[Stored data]

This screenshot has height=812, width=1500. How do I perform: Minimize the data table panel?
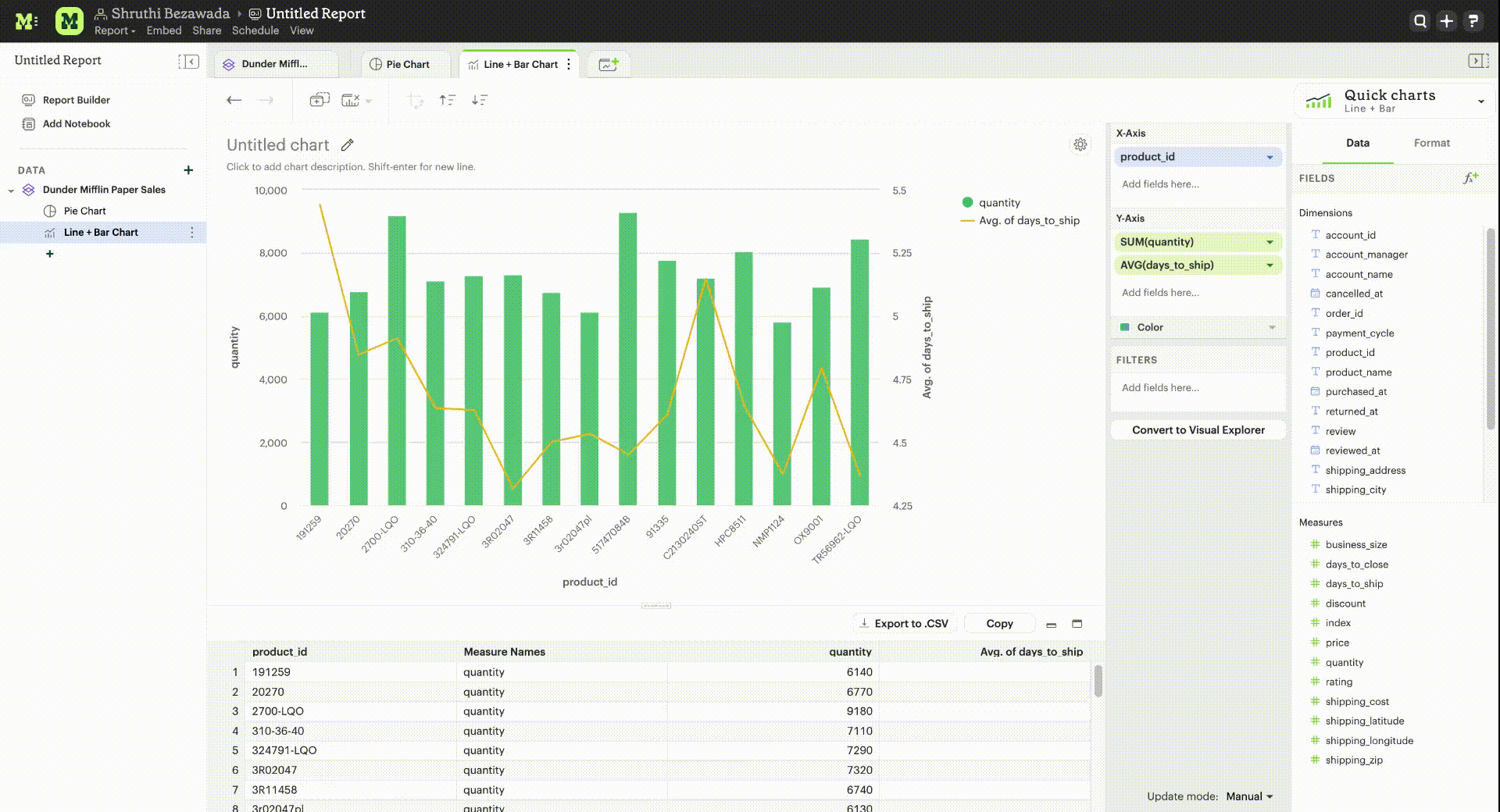pyautogui.click(x=1052, y=625)
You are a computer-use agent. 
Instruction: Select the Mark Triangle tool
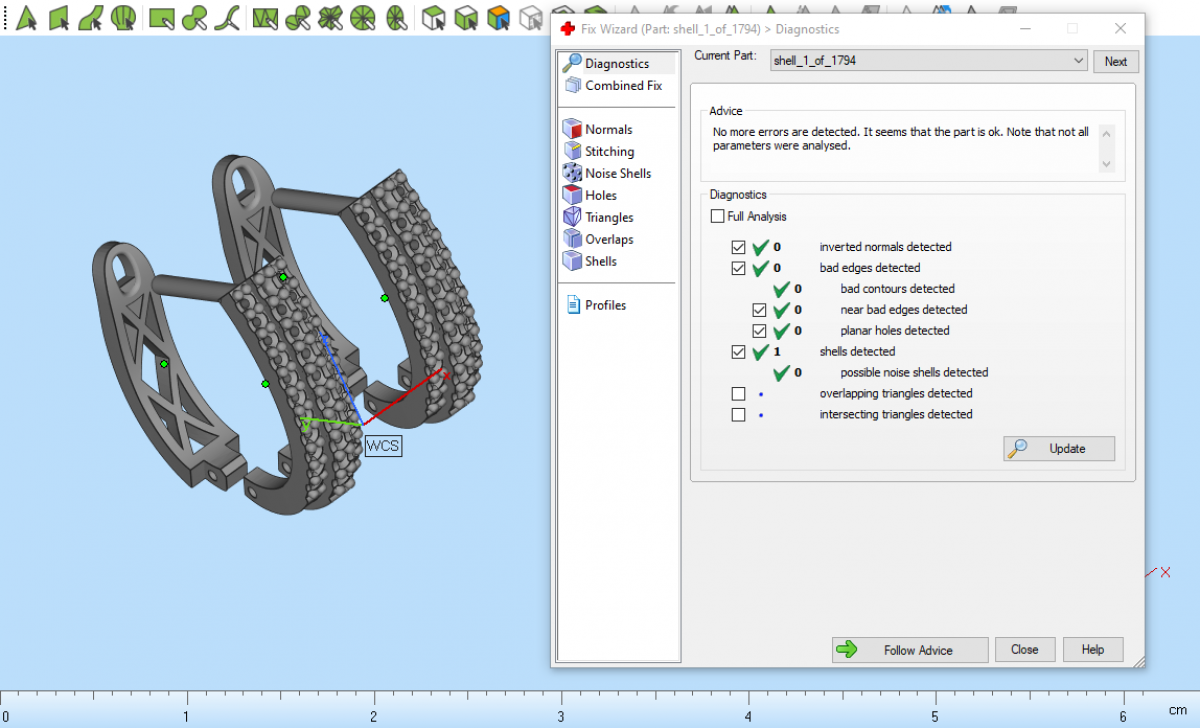(27, 17)
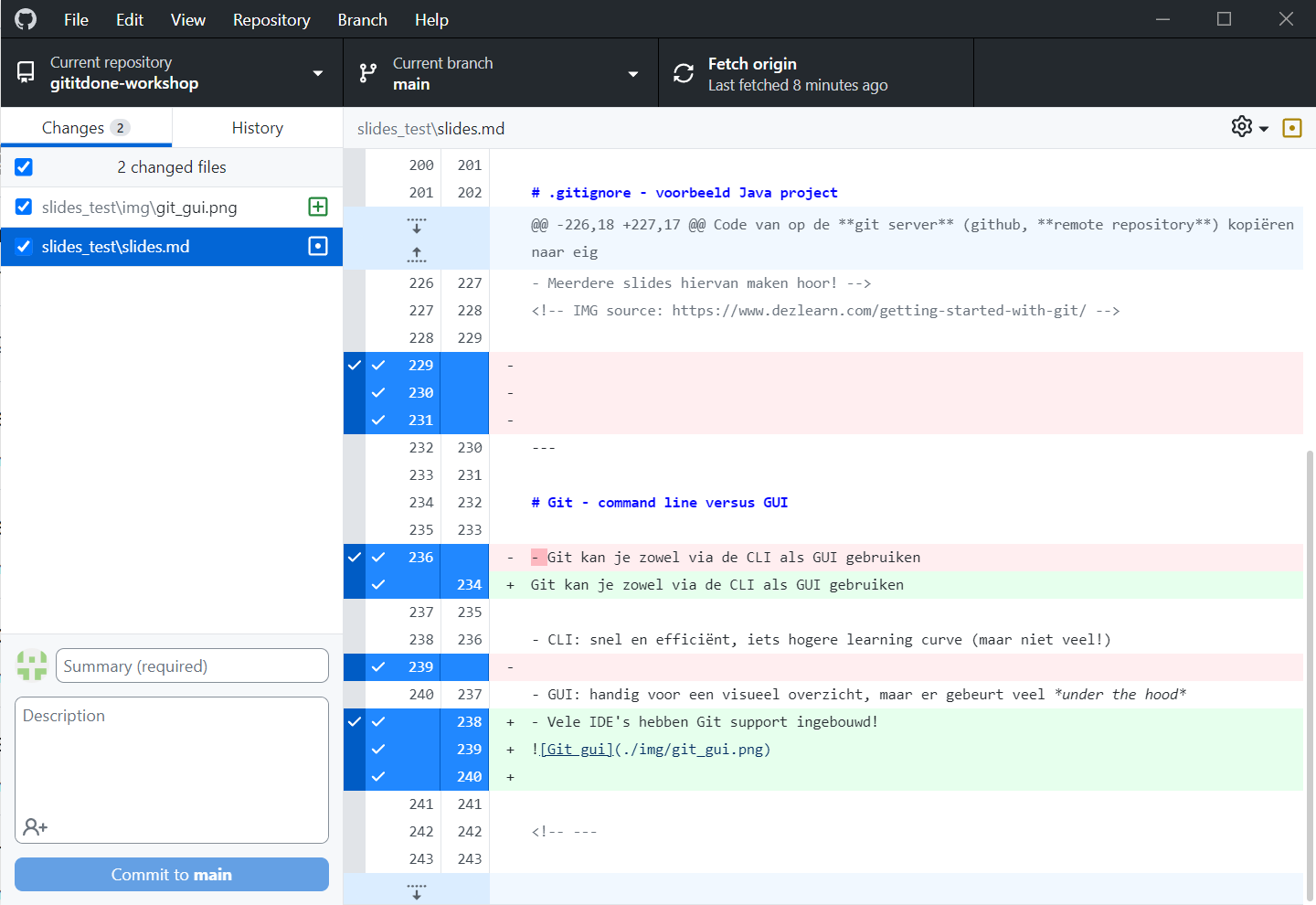This screenshot has height=905, width=1316.
Task: Open the GitHub Desktop home logo icon
Action: point(25,18)
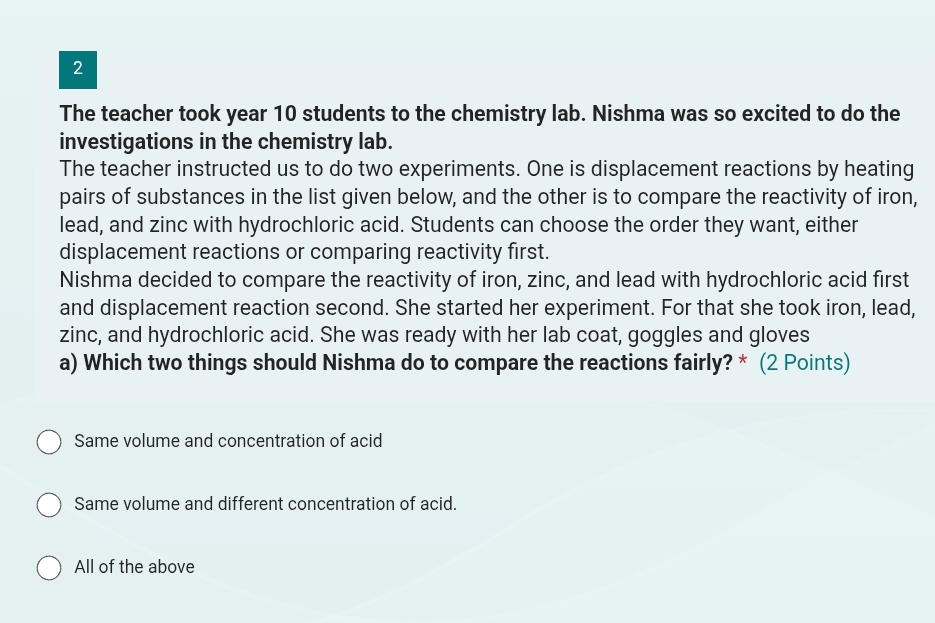Click the line beginning "and displacement reaction second"

(x=487, y=308)
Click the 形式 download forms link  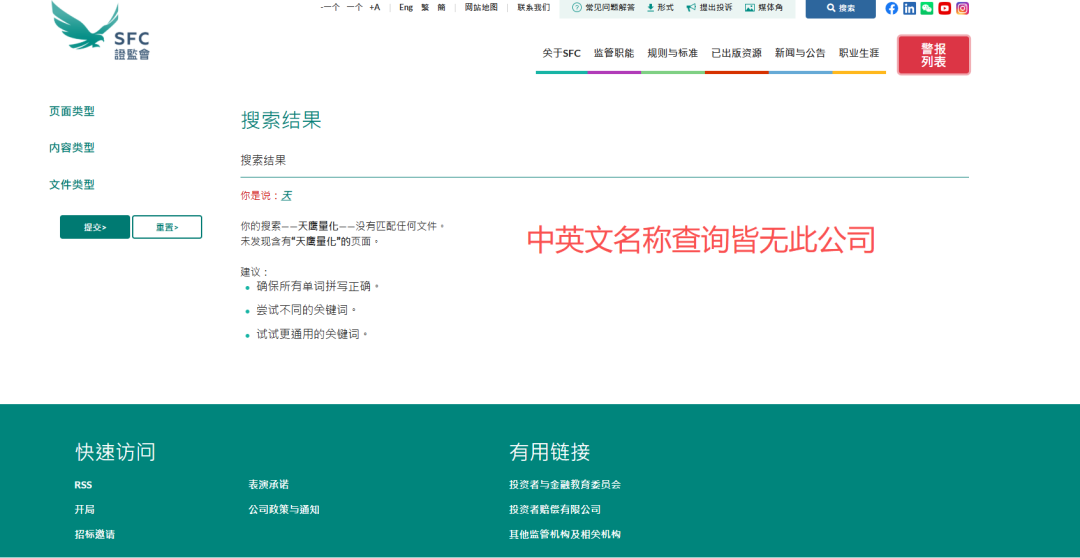[660, 8]
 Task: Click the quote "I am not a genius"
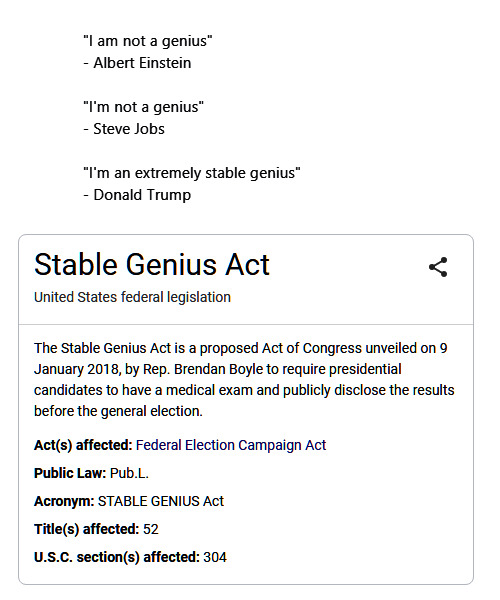tap(148, 41)
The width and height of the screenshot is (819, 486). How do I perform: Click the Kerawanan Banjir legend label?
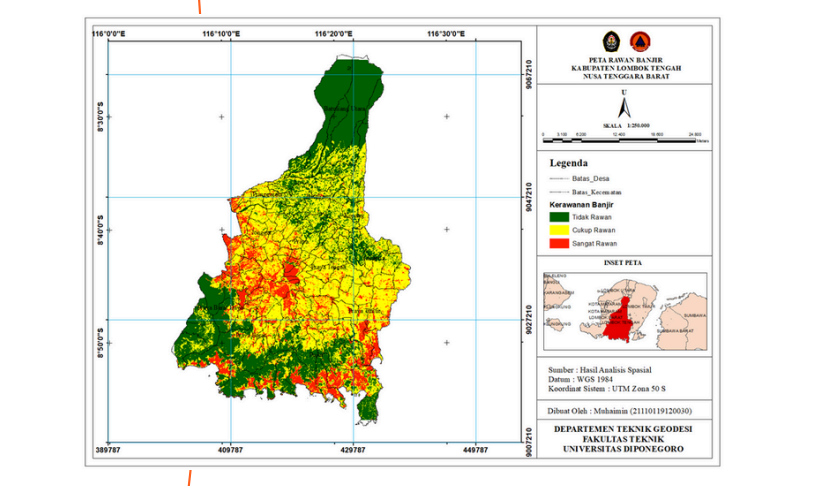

■ Description of the task: Set down again, exactly, the lines from the one with "Task: Click the" to the last line of the data, both included and pictures excluded.

■ Result:
 Task: Click the quote "I am not a genius"
tap(148, 41)
The width and height of the screenshot is (819, 486). How do I perform: Click the Kerawanan Banjir legend label?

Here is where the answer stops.